Enfin, il faut se bien pénétrer d'un principe qu'on a perpétuellement perdu de vue dans l'examen des questions relatives aux enfans naturels, c'est que les dispositions rigoureuses qui les concernent, n'ont pas pu être établies en haine de ces mêmes enfans. Autrement il faudrait accuser tous les législateurs anciens et modernes de l'injustice la plus criante car comment pourrait-on punir de malheureux enfans, du crime qui a présidé à leur naissance? Ces dispositions sont fondées sur ce que ce crime est un de ceux que, dans la plupart des cas, il est difficile, pour ne pas dire impossible, de punir. Comme donc on ne peut atteindre directement les pères et mères, on a voulu les punir au moins en les privant du droit de disposer de leurs biens en faveur de leurs enfans, au delà d'une portion quelconque déter

minée par la loi d'après les circonstances. D'un autre côté, la faveur du mariage exigeait que les fruits du crime ne fussent point rangés sur la même ligne que les enfans provenus d'une union légitime. Il est donc constant, et cela ne peut être révoqué en doute, que les dispositions concernant les enfans naturels, sont établies, non in odium eorum, sed in odium parentum, et in favorem matrimonii. Or, le contraire résulterait précisément du système que nous combattons : car, d'abord, il nuirait au mariage, ainsi que nous l'avons fait observer.
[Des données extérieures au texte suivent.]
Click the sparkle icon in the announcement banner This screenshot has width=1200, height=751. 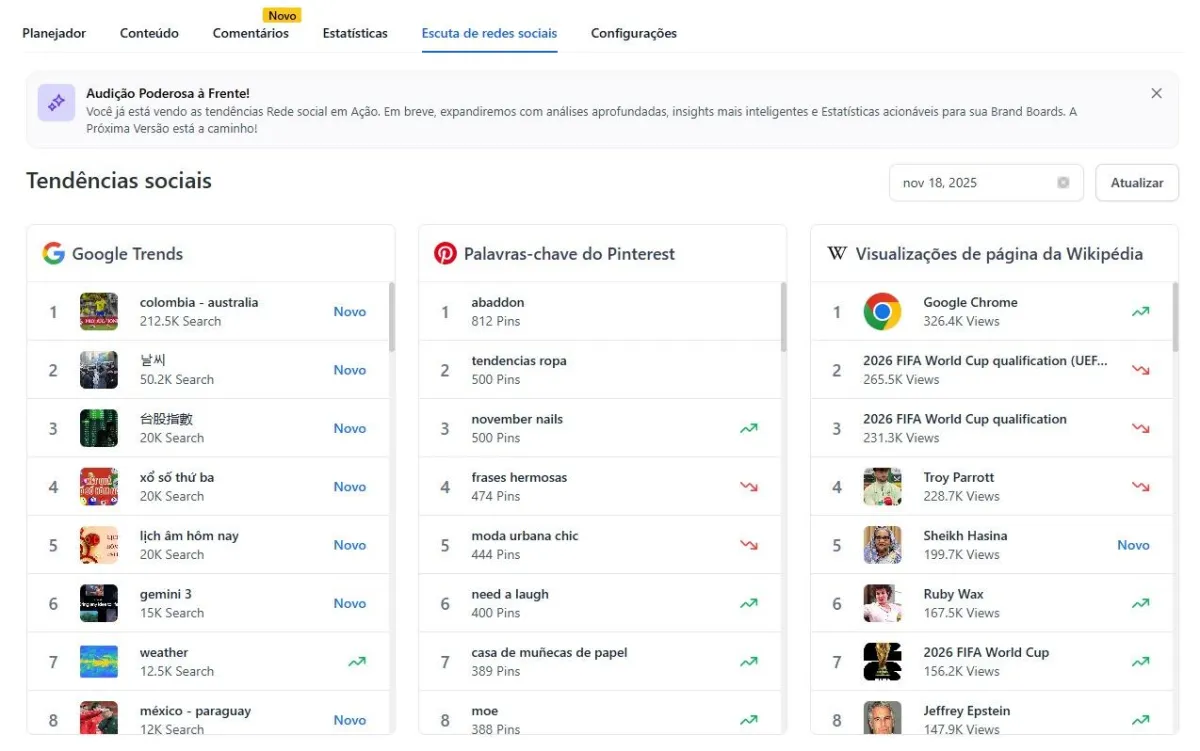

En outre, l'on prohibe à l'enfant la recherche de la paternité. Cette prohibition, déjà très-rigoureuse, et qui n'a pu être dictée que par des motifs puissans d'ordre public, n'en est pas moins, par le fait, toute en faveur du père naturel. Si, d'un autre côté, on lui donne le droit d'éluder, par le fait seul de la nonreconnaissance, les dispositions qui lui défendent d'avantager, au delà de telle portion, les fruits de son crime, il en résultera que toutes les chances seront en sa faveur, puisqu'il ne tiendra qu'à lui de se donner le droit, non-seulement de placer l'enfant de l'inceste et de l'adultère sur la même ligne que l'enfant légitime, mais encore de le traiter plus favorablement; car, si l'on suppose un père ayant six enfans légitimes, et un enfant adultérin, il pourra donner à ce dernier le quart de ses biens, tandis que chacun de ses enfans légitimes n'aura qu'un huitième.

Telles sont les conséquences qu'il faudrait tirer de la doctrine des arrêts ci-dessus, et les motifs qui m'ont, jusqu'à présent, empêché d'en adopter les principes. Je n'ai rien vu, dans tout ce qui a été dit sur cette question, qui pût détruire les raisons que je viens d'alléguer.]

[Nous avons dit que l'enlèvement est une cause de reconnaissance d'un enfant naturel; mais il faut d'abord que le rapt soit prouvé. Je pense qu'il en serait de même en cas de viol. L'on a même jugé à Paris, le 28 juillet 1821, qu'il suffisait qu'il y eût rapt de séduction. (SIREY, 1821, 2o partie, page 235.)]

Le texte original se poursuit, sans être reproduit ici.